When Torchy Brown first appeared in 1937, she was smart, funny, beautiful and talented. She was also African-American — a groundbreaking character created by Jackie Ormes, the first black professional female cartoonist.
Torchy and a later character, Patty-Jo, were a lot like their creator, who mixed plenty of social commentary in the strips she drew until 1956. Ormes is little remembered today, but an exhibition at the UC Santa Barbara Library will bring her work, and that of six other women cartoonists, to a wide audience.
“In Her Own Image,” in the library’s Art & Architecture Collection through June 28, highlights the works of diverse artists who subvert the notoriously hypersexualized and misogynistic stereotypes of comics written by men for men. The exhibition’s artists portray characters who, while sometimes beautiful, are fully realized women: strong, vulnerable, resourceful.
“To have this conversation about women and their representations of their bodies is really important,” said Chizu Morihara, an Art and Architecture librarian who co-curated “In Her Own Image” with Performing Arts and Media Studies librarian Leahkim Gannett. “A lot of people grew up reading Marvel or DC comics, and the portrayal of women isn’t always fair or equal. There are major problems with the representation of women.”
The exhibition, which consists of seven large panels, was inspired by the 2019 UCSB Reads selection, “The Best We Could Do,” an illustrated memoir by Thi Bui.

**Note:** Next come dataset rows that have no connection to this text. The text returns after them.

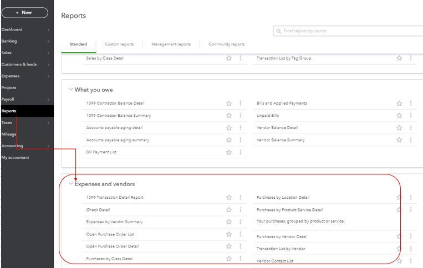
Task: Collapse the What you owe section
Action: point(70,89)
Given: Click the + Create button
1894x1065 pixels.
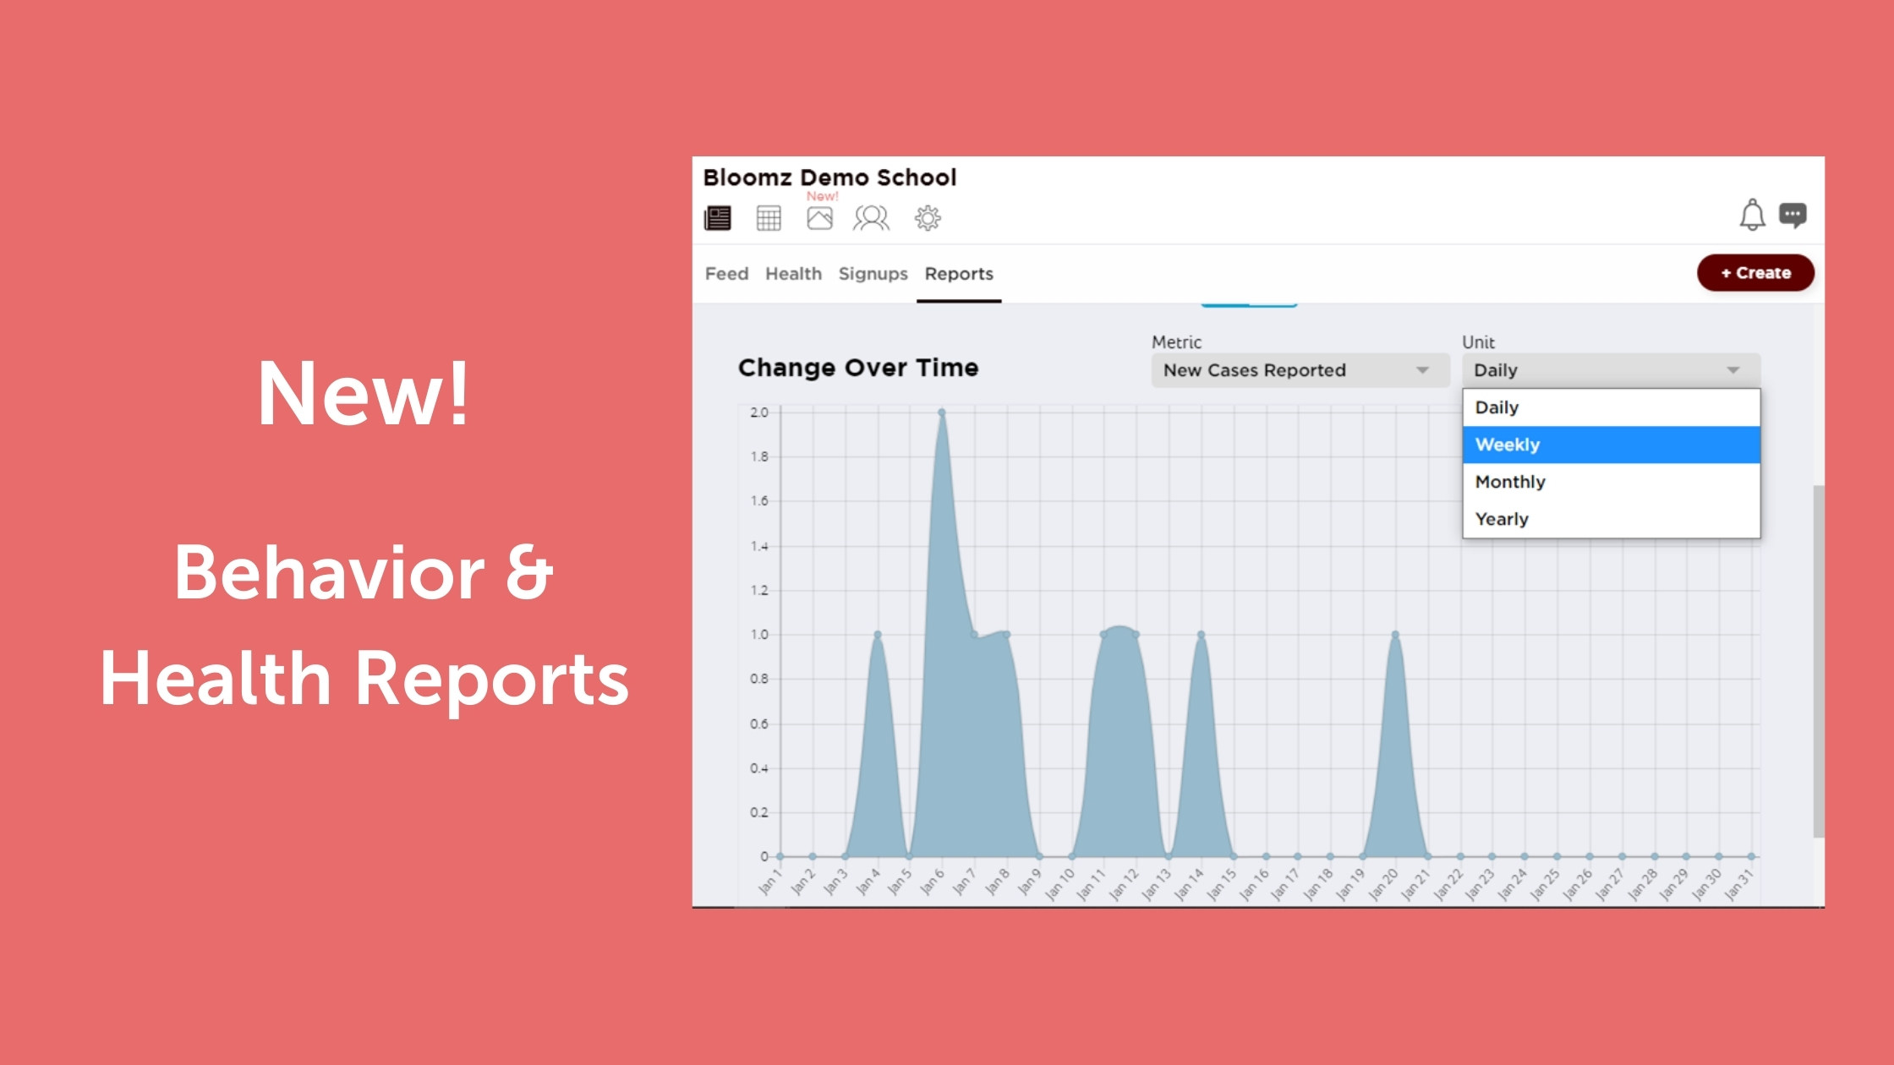Looking at the screenshot, I should [1754, 272].
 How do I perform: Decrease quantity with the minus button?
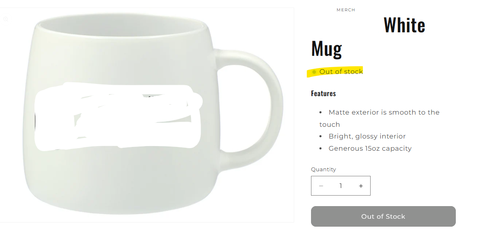tap(321, 186)
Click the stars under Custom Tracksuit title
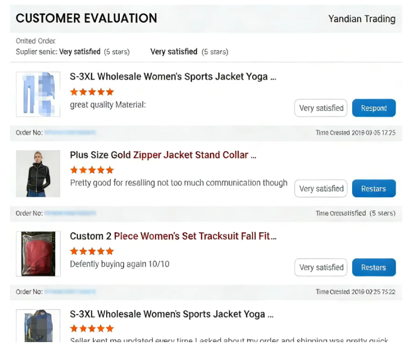 [92, 251]
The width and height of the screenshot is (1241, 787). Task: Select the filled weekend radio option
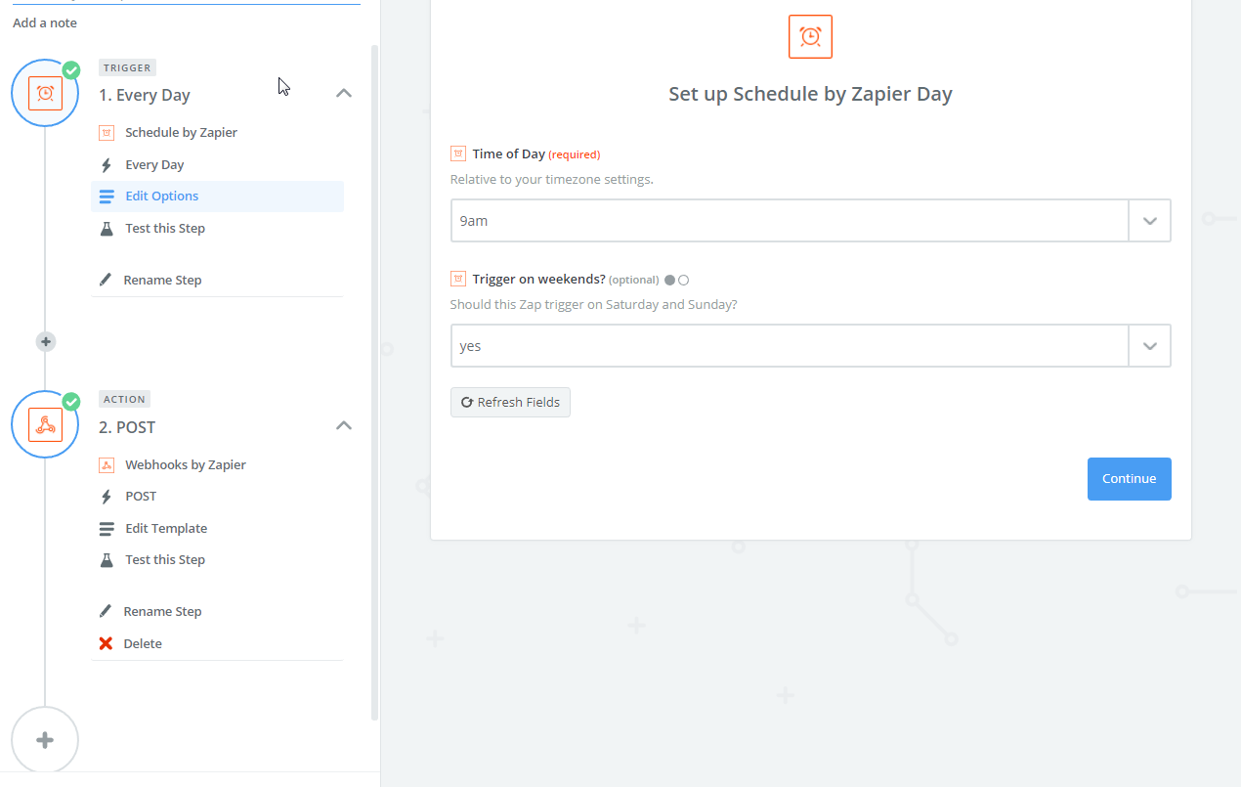coord(669,281)
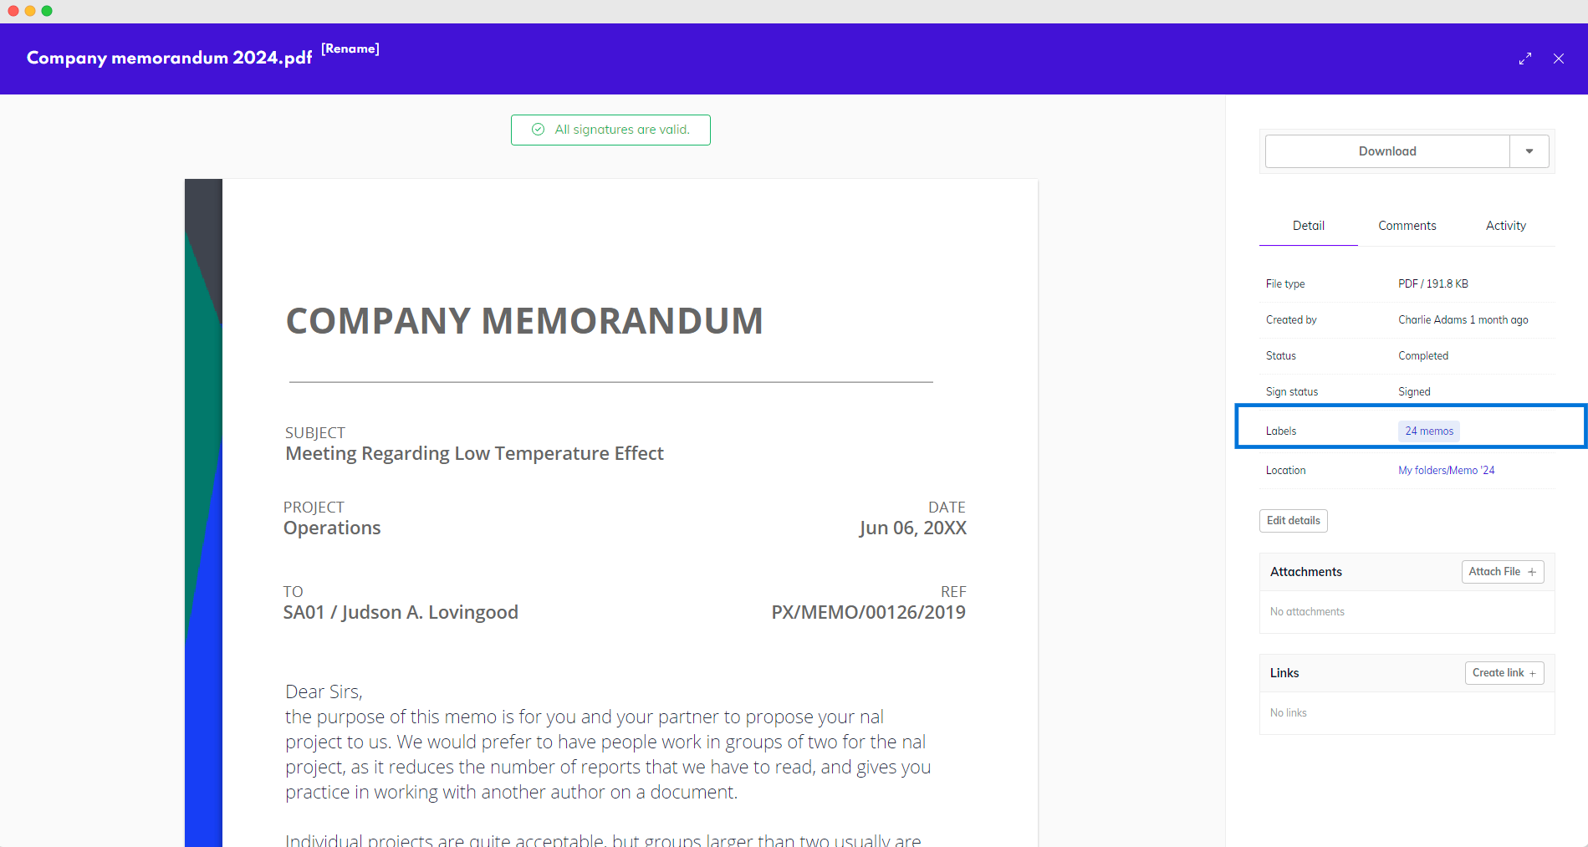Screen dimensions: 1588x847
Task: Click the green signature valid checkmark icon
Action: point(539,130)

“I think this a powerful book that has done a really good job of starting a bunch of conversations about the immigrant experience, which is very important to talk about right now,” Morihara said. “Also just women in general. And I think it’s really exciting that we picked an illustrated memoir for UCSB Reads.”
In addition to Ormes’ cartoons of “Patty-Jo ’n’ Ginger,” the exhibition includes panels from “Cihualyaomiquiz: The Jaguar” by Laura Molina; “Need more Love” and “Love That Bunch” by Aline Kominsky-Crumb; “Black Panther: World of Wakanda,” written by Roxane Gay and illustrated by Alitha Martinez and Afua Richardson; “The Thrilling Adventures of Lovelace and Babbage” by Sydney Padua; and “Miss Fury” by Tarpé Mills.
Most of the books from which the panels are drawn are available for checkout or use in the library. Indeed, the exhibition serves another purpose: to introduce the campus and community to the library’s world comics collection.
“We enjoy the collection, we enjoy the material,” Morihara said. “It’s been a lot of fun learning about these people, too, because I’m used to the stereotypical tropes that we all know about, and so to find out more about these women who were pioneers in the field has been a lot of fun.”
Ormes, whose comics appeared in black-owned newspapers, was adept at skewering stereotypes. In “Patty-Jo ’n’ Ginger,” Ginger was a classic beauty — who never spoke. Patty-Jo, her pint-sized kid sister, loudly took on sexism, racism and the lovely vapidity of Ginger.
“To go back and see [Orme’s] work from the early days of the Civil Rights Movement is really fascinating,” Gannett said, “and how she has this sexualized imagery of one of the characters, but the little sister ... it pulls no punches whatever. It is straight-up, hard-core political commentary, very blunt.”